■ PROBLEM TO SOLVE:
Where the listing below reaches the line containing "Zásady ochrany osobních údajů (48, 2494)", start writing out lines exactly, and stop once the line containing "Get this quote on a T-shirt! (826, 666)" has been written.

BEGIN DATA PROVIDED

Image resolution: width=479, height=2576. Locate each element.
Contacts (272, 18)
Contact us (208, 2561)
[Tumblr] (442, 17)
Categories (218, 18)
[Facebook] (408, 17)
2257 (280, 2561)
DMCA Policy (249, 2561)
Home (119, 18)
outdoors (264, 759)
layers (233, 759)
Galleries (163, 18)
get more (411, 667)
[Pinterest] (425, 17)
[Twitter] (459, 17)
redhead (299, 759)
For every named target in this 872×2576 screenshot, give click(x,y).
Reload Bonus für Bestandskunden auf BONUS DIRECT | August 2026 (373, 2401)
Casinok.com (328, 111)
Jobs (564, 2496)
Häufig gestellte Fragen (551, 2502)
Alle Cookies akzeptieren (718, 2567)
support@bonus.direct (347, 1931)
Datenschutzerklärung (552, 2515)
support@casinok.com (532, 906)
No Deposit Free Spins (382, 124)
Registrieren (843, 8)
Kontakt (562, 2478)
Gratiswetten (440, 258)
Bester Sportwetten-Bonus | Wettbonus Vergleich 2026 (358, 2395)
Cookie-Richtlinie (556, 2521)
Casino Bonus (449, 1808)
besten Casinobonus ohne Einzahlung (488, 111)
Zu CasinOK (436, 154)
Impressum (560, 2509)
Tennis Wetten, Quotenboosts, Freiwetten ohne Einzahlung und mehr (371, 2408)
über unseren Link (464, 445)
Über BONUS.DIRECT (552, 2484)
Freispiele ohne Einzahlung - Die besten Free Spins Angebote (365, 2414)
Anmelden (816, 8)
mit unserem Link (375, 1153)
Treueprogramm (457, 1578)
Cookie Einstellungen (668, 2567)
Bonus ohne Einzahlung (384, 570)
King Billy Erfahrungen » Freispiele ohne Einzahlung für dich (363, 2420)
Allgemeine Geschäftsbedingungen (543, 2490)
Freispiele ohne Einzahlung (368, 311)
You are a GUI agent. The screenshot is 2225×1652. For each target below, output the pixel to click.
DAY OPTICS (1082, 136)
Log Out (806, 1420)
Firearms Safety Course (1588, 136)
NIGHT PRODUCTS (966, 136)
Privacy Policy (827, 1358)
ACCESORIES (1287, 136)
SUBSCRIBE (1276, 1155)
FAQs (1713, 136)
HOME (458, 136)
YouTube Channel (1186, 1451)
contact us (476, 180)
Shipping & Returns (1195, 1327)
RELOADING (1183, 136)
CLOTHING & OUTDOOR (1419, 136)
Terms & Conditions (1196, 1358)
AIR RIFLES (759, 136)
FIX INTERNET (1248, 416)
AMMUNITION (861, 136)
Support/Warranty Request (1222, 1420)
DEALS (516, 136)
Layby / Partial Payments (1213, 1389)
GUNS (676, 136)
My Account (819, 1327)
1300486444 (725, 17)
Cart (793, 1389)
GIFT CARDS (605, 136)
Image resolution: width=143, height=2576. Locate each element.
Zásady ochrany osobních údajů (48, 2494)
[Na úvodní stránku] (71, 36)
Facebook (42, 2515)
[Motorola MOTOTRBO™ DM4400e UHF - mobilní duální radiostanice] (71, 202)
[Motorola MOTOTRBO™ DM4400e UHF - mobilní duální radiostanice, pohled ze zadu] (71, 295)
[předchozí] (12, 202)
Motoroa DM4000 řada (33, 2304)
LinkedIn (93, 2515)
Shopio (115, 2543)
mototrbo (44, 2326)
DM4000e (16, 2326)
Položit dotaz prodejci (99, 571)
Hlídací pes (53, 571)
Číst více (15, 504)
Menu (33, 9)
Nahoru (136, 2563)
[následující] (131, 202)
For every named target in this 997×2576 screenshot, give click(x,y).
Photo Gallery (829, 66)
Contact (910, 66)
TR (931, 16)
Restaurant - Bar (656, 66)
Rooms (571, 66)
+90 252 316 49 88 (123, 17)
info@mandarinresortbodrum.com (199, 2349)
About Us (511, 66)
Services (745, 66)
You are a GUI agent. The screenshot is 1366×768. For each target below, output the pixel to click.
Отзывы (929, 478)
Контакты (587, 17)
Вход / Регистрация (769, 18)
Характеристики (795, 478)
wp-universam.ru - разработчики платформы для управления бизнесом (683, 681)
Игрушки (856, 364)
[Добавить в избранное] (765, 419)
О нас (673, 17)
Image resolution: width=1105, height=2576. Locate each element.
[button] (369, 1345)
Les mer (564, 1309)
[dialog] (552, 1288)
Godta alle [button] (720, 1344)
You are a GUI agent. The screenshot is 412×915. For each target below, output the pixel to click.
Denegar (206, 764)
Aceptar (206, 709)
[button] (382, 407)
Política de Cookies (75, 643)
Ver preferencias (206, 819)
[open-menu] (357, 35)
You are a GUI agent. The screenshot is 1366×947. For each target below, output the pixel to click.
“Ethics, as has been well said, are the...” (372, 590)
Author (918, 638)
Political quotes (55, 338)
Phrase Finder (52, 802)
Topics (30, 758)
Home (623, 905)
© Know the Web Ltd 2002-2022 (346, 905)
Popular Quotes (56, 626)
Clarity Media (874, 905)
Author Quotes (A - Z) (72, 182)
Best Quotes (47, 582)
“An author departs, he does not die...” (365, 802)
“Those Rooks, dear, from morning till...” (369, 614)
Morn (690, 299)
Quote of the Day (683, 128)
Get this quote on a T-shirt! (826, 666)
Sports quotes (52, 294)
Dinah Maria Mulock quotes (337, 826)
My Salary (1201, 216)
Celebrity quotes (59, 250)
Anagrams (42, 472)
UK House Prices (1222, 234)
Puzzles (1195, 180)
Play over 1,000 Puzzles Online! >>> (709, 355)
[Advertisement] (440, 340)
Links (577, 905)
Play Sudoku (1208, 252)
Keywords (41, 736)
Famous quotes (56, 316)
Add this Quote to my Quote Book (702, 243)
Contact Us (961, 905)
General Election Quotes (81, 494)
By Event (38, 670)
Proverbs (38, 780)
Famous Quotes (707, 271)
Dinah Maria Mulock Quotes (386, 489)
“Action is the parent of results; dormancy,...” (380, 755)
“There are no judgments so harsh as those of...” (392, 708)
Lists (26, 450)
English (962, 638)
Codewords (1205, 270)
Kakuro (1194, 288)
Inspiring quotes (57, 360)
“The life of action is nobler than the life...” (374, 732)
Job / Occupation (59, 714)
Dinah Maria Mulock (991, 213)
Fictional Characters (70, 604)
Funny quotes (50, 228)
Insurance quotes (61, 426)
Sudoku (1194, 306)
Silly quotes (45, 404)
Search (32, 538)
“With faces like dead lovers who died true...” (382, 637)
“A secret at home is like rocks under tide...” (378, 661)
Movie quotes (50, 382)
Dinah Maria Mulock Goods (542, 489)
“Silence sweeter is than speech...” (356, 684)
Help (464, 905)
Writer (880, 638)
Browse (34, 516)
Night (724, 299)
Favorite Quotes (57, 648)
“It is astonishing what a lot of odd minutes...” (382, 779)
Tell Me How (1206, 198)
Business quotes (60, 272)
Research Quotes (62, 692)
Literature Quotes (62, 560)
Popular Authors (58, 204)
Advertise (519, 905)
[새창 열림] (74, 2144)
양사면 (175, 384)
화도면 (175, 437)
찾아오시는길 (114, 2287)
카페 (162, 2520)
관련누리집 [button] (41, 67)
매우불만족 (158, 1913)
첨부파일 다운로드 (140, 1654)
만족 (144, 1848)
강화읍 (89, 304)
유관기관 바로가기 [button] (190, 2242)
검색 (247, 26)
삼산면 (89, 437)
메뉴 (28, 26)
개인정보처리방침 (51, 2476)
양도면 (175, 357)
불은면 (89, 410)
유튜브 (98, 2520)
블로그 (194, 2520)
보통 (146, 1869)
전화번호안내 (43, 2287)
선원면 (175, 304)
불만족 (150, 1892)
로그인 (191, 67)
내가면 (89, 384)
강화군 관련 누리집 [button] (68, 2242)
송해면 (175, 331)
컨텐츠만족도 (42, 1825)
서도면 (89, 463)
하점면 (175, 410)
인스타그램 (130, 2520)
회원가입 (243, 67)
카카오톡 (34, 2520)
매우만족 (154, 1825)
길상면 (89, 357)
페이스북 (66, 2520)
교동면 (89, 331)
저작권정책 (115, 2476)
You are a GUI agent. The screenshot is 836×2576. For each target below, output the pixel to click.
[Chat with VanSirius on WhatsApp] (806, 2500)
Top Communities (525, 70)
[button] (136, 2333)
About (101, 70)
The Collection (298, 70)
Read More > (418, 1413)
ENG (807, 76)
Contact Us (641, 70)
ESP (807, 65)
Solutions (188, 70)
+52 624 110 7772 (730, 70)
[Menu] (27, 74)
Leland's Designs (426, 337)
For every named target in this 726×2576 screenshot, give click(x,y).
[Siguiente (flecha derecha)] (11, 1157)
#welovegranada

END DATA PROVIDED

■ RESULT OF THE TASK:
Zásady ochrany osobních údajů (48, 2494)
[Na úvodní stránku] (71, 36)
Facebook (42, 2515)
[Motorola MOTOTRBO™ DM4400e UHF - mobilní duální radiostanice] (71, 202)
[Motorola MOTOTRBO™ DM4400e UHF - mobilní duální radiostanice, pohled ze zadu] (71, 295)
[předchozí] (12, 202)
Motoroa DM4000 řada (33, 2304)
LinkedIn (93, 2515)
Shopio (115, 2543)
mototrbo (44, 2326)
DM4000e (16, 2326)
Položit dotaz prodejci (99, 571)
Hlídací pes (53, 571)
Číst více (15, 504)
Menu (33, 9)
Nahoru (136, 2563)
[následující] (131, 202)
For every named target in this 997×2576 screenshot, give click(x,y).
Photo Gallery (829, 66)
Contact (910, 66)
TR (931, 16)
Restaurant - Bar (656, 66)
Rooms (571, 66)
+90 252 316 49 88 (123, 17)
info@mandarinresortbodrum.com (199, 2349)
About Us (511, 66)
Services (745, 66)
You are a GUI agent. The screenshot is 1366×768. For each target below, output the pixel to click.
Отзывы (929, 478)
Контакты (587, 17)
Вход / Регистрация (769, 18)
Характеристики (795, 478)
wp-universam.ru - разработчики платформы для управления бизнесом (683, 681)
Игрушки (856, 364)
[Добавить в избранное] (765, 419)
О нас (673, 17)
Image resolution: width=1105, height=2576. Locate each element.
[button] (369, 1345)
Les mer (564, 1309)
[dialog] (552, 1288)
Godta alle [button] (720, 1344)
You are a GUI agent. The screenshot is 412×915. For each target below, output the pixel to click.
Denegar (206, 764)
Aceptar (206, 709)
[button] (382, 407)
Política de Cookies (75, 643)
Ver preferencias (206, 819)
[open-menu] (357, 35)
You are a GUI agent. The screenshot is 1366×947. For each target below, output the pixel to click.
“Ethics, as has been well said, are the...” (372, 590)
Author (918, 638)
Political quotes (55, 338)
Phrase Finder (52, 802)
Topics (30, 758)
Home (623, 905)
© Know the Web Ltd 2002-2022 (346, 905)
Popular Quotes (56, 626)
Clarity Media (874, 905)
Author Quotes (A - Z) (72, 182)
Best Quotes (47, 582)
“An author departs, he does not die...” (365, 802)
“Those Rooks, dear, from morning till...” (369, 614)
Morn (690, 299)
Quote of the Day (683, 128)
Get this quote on a T-shirt! (826, 666)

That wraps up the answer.